[Israeli general says: ] Waging war on Iraq is not justified

Aharon Levran

[Israeli general says: ]
Waging war on Iraq is not justified

By Aharon Levran*

Haaretz, Tuesday, September 24, 2002 Tishrei 18, 5763

What are we fighting for? That is a crucial question when going off to a war — and certainly before initiating one. The Bush administration has no solid grounds for waging war on Saddam Hussein and the arguments about the variety of risks Saddam poses are exaggerated.

The interpretation of the threat Saddam poses, and the way it is being presented are deficient, because the U.S. administration is attributing the same megalomaniac ideas and ambitions to the Iraqi leader as he had before the Gulf War.

Despite his bombastic lying declarations, Saddam is well aware he was defeated. It is clear to him that he cannot take on the might of America, and it is no accident that he he has folded now on the issue of the nuclear weapons inspectors. Before the war he had built up hopes of gaining hegemony in the Gulf vis-a-vis Iran and his Arab "sisters," and he was ready even to challenge the United States. This does not seem to be the situation now. His ambitions since the war are curtailed. His limited aims are to protect Iraq and deter others from harming it and — of course — to survive.

Specifically he is striving to remove the burdensome economic sanctions and the humiliating inspection regime. It is doubtful if he has concrete desires to expand in the region or beyond it, if only because it is clear to him what its immediate cost would be. However, to achieve his limited purposes he needs power to back them, especially its non-conventional components, for they are the only things which give his power an added value. A brutal and crafty despot, Saddam has proved to be careful and sane in his moves. He might wish to return to his megalomaniac desires, but his capability is restricted.

Iraq today has no nuclear power, mainly because it has no fissile material like plutonium or enriched uranium, although it has a general potential to manufacture an atomic bomb.
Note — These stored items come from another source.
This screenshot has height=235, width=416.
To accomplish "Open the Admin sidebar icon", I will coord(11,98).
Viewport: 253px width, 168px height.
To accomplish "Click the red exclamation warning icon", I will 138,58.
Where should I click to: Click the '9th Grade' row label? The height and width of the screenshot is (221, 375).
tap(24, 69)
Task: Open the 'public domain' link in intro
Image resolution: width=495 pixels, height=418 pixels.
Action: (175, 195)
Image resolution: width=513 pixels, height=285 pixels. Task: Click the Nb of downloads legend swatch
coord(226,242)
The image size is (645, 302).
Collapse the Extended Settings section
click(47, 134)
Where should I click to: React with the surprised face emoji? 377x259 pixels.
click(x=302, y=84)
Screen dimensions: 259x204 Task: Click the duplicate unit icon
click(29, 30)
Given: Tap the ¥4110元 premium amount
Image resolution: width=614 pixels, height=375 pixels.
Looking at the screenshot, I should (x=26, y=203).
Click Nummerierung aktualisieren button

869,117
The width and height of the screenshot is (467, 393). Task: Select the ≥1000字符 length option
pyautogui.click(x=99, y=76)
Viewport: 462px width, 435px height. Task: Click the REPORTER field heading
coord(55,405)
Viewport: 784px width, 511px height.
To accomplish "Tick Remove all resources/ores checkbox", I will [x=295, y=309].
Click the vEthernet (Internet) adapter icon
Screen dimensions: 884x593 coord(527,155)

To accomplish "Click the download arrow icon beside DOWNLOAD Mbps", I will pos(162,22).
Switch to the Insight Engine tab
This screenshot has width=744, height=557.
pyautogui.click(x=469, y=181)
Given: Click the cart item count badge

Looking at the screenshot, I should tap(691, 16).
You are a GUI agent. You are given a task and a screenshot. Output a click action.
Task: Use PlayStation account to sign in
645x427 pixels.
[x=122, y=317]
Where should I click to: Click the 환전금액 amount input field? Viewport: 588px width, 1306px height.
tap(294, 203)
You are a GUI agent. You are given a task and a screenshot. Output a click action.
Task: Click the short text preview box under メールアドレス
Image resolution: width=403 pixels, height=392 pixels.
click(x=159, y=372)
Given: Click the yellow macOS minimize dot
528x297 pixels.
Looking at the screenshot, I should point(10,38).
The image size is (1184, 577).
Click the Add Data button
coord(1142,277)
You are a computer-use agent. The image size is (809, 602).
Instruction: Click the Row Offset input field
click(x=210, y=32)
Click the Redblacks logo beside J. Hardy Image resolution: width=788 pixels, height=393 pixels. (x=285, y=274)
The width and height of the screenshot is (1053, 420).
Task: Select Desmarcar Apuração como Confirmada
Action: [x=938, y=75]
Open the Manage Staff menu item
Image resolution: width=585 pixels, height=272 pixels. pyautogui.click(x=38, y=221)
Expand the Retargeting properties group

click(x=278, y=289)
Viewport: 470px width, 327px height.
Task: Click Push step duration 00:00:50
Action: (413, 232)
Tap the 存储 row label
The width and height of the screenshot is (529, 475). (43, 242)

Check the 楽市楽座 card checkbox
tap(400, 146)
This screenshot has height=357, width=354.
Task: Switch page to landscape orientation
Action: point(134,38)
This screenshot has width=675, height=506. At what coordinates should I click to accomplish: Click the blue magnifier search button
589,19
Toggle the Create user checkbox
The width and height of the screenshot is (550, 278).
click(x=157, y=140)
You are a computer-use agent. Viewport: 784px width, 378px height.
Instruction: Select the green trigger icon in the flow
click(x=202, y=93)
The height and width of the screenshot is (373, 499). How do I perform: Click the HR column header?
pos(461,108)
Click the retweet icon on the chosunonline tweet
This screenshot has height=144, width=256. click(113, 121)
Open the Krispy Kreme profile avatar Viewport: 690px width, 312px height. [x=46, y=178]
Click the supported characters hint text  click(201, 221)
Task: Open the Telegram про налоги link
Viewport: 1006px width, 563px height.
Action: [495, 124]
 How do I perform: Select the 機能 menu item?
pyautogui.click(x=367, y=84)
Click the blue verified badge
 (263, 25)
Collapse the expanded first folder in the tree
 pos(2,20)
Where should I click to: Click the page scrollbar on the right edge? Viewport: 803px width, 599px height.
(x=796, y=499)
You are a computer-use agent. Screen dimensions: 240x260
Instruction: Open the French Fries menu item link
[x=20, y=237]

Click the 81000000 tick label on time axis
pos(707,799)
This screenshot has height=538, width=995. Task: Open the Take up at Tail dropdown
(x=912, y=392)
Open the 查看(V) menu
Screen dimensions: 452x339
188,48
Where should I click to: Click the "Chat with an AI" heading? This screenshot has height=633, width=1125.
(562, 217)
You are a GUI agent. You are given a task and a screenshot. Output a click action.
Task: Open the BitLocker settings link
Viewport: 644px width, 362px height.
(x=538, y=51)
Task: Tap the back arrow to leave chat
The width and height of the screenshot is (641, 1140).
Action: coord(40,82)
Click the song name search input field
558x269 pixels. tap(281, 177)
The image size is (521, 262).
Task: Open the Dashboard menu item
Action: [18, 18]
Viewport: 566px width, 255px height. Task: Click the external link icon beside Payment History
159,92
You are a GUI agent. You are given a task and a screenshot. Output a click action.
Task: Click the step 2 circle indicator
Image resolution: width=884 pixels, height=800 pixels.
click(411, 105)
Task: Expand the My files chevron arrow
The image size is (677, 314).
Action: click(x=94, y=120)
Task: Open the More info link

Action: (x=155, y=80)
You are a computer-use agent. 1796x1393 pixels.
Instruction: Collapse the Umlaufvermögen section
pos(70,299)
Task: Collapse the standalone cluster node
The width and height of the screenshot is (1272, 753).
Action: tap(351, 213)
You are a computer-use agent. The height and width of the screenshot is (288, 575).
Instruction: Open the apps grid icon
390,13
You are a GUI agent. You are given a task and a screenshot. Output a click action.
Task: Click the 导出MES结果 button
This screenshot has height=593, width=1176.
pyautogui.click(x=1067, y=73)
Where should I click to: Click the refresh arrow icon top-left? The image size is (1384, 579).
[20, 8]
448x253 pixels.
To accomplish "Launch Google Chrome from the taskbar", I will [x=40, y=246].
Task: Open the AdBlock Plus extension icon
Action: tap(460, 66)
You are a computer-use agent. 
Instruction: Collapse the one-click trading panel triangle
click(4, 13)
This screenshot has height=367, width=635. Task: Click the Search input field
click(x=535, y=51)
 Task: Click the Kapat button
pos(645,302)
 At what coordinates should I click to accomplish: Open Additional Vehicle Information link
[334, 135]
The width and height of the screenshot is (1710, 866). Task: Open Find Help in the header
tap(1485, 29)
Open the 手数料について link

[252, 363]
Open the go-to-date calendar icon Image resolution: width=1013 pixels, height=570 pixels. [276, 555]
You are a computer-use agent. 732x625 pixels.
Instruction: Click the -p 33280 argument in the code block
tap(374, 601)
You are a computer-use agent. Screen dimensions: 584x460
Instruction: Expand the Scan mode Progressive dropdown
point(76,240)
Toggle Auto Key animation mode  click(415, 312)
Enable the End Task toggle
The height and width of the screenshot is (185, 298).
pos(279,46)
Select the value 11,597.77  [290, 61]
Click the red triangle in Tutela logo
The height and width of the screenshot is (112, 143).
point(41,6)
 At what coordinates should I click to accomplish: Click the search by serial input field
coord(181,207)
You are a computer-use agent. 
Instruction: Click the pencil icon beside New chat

Before the war Iraq was, indeed, about six months away from manufacturing a bomb, but this is because it had the use of the fissile material in the reactors transferred to it by the Soviet Union and France and which were "under the inspection" of the International Atomic Energy Agency.

This material was taken away from Iraq, and today it does not have the capability to enrich uranium with centrifuges (which have been destroyed) or in other ways. Attempts to buy fissile material in the quality and quantity required for a bomb have failed in the past and it is doubtful whether the could succeed in the future.

It is also doubtful that post-war Saddam is striving wholeheartedly to build a nuclear bomb, because the moment he approaches it, this will not go unnoticed in United States and he would be sentencing himself to an immediate liquidation attempt. This would also be the case if he transferred nuclear arms of any kind to terrorists.

On the other hand, Saddam probably has chemical and biological weapons which are easy to manufacture and conceal. But even when he used chemical weapons in the Iraq-Iran war, he restricted himself, and even when his army was defeated and driven out of Kuwait, he did not dare to use those weapons.

The risks of non conventional weapons depend on having the means to launch them — mainly airplanes, pilotless drones and missiles. And here the Iraqi Air Force, even before the war in 1991, did not demonstrate any considerable attacking power — never mind after the war when it was very much weakened. However, even a single plane can carry out an infiltration and attack. Iraq has had drones for years, intended among other things to spray chemical and biological agents from the air. But their range and the abilities of the control systems are unclear — controlling drones across hundreds of kilometers or a thousand kilometers is not an easy matter to be taken for granted.

The ballistic missile issue also has two sides — there is no evidence that Iraq, (even since getting rid of the inspectors in December 1998) has many launchers and missiles, especially in the middle range. Their operational condition, and that of the war heads — especially the presumably hidden non-conventional heads — is not at all clear. Judging by the condition of chemical weapons the inspectors found in the past, such doubts are well placed. There is also the question of whether they could be operated freely in western Iraq as they were in 1991 to hit Israel and Saudi Arabia.

It seems one may establish that the risks from Saddam Hussein are not so bad as they are made to appear. Moreover, certain threats — and much more acute ones — are presented by others in the region, like Iran and Hezbollah. But these are not high on the U.S. list of priorities.

It is not desirable that the United States, so important to the free world, should pitch its power against a danger that is not first rate.


* Brigadier General (res.) Levran is the author of "Israeli Strategy after Desert Storm," published by Frank Cass.